### [TASK OBJECTIVE]
Using the records below, output the stretch that opens with the line containing "This screenshot has width=422, height=403." and closes with the line containing "Viewport: 838px width, 597px height.", exactly and including both lines, with nothing more.

[Stored items]
Content starts
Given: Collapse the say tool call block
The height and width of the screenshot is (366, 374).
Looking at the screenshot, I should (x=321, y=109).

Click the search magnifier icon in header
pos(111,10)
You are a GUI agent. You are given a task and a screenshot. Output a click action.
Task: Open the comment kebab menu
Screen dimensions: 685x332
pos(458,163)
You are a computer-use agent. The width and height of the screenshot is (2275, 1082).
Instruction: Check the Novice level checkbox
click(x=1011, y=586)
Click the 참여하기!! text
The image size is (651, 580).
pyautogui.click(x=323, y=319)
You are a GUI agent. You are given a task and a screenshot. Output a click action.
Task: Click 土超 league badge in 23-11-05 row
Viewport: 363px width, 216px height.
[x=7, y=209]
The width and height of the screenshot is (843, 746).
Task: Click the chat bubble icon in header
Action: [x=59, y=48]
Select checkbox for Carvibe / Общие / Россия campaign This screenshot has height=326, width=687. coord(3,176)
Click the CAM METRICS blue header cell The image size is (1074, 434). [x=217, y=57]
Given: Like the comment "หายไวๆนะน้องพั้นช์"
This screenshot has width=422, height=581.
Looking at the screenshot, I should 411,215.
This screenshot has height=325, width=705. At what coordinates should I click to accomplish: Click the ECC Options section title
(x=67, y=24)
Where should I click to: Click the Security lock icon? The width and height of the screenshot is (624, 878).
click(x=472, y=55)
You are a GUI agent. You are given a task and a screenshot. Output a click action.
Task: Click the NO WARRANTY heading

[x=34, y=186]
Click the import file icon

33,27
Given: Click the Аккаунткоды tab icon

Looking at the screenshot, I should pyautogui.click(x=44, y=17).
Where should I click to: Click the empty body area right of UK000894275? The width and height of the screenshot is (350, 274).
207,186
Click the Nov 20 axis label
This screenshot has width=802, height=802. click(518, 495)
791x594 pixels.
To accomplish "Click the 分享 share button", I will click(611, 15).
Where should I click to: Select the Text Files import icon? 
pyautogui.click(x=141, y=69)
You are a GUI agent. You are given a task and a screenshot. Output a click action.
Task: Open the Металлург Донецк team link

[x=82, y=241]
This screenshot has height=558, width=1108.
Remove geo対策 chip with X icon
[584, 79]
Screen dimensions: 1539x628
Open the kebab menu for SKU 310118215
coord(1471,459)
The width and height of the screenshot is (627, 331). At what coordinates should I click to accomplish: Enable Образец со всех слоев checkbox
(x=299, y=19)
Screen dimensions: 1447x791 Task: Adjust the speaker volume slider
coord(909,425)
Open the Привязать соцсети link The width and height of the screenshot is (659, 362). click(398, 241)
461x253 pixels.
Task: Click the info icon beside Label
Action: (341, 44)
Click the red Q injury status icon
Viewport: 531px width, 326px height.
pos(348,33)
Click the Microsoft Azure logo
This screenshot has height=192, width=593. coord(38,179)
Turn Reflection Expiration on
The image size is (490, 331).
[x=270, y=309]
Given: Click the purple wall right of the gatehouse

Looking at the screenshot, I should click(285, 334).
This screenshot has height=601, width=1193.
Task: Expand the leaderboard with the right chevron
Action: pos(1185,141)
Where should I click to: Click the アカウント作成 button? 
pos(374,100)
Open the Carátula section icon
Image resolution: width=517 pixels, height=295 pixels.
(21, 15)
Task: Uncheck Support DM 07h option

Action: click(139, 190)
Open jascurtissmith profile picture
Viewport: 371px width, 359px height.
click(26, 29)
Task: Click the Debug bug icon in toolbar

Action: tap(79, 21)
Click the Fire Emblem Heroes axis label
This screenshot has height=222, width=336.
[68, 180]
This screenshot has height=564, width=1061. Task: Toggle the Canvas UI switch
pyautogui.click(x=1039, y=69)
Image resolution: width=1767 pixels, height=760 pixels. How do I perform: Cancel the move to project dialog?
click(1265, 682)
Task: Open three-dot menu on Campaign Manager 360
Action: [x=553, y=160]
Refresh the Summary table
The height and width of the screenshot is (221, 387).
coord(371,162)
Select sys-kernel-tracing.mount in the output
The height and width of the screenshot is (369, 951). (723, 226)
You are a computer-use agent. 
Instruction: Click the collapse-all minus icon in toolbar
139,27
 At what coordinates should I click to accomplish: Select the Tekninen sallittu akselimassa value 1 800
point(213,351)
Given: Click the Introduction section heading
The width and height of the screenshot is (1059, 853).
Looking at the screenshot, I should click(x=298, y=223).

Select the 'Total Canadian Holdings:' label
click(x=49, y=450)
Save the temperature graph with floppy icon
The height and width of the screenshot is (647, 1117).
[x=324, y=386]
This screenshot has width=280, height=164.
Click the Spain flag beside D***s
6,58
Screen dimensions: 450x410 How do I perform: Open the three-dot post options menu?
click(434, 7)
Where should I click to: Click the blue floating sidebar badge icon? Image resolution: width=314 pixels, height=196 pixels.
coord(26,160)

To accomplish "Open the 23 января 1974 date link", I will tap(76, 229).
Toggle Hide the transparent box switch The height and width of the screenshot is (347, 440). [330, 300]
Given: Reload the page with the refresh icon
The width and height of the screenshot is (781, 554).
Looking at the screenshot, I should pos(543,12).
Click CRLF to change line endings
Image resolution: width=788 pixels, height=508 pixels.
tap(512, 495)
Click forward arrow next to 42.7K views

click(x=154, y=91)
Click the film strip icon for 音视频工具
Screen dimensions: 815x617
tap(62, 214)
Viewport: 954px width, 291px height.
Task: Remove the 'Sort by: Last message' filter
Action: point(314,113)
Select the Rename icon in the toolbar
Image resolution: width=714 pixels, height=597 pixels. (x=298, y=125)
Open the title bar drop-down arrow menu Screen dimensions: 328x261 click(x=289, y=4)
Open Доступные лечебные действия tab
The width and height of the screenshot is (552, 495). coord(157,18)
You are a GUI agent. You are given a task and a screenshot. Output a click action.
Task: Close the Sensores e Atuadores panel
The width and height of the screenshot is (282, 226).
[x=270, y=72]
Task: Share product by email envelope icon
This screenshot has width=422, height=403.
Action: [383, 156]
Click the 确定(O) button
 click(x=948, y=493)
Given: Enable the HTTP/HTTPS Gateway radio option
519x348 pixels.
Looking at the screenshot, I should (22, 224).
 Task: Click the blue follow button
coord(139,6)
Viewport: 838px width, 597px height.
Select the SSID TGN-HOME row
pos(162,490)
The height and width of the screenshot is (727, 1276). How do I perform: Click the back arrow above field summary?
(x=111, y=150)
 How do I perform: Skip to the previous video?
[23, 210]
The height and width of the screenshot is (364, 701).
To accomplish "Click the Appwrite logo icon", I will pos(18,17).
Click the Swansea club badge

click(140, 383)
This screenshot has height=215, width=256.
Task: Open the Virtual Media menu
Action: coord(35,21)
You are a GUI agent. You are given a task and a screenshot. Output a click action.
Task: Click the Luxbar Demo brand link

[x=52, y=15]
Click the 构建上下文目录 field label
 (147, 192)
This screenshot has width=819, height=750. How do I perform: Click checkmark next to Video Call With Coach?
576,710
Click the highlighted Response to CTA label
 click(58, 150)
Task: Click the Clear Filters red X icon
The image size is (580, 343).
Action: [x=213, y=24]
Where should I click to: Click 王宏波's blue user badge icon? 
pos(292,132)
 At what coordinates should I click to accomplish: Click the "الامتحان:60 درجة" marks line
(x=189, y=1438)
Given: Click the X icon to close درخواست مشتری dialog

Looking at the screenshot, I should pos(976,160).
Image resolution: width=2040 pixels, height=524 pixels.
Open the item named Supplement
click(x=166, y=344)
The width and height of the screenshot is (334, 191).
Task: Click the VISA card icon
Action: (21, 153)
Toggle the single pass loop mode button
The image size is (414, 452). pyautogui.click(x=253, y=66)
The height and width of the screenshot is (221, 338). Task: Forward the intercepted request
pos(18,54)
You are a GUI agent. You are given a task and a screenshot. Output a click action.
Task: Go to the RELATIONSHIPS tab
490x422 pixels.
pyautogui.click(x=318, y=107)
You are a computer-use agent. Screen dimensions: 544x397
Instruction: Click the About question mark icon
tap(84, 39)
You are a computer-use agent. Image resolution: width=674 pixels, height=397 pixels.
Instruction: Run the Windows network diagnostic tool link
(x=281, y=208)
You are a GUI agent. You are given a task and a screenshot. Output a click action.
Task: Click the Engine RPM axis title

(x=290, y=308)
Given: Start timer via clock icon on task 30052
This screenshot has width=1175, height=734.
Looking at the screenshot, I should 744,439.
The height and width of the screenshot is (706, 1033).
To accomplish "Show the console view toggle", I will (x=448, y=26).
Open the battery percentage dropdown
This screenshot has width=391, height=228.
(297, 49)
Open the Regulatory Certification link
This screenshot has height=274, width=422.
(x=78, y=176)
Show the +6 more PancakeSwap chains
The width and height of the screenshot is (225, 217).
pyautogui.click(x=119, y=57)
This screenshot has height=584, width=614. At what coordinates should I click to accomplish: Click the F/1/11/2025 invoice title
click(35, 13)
Content ends
### [YOUR SOLUTION]
This screenshot has width=422, height=403.
Action: [383, 156]
Click the 确定(O) button
 click(x=948, y=493)
Given: Enable the HTTP/HTTPS Gateway radio option
519x348 pixels.
Looking at the screenshot, I should (22, 224).
 Task: Click the blue follow button
coord(139,6)
Viewport: 838px width, 597px height.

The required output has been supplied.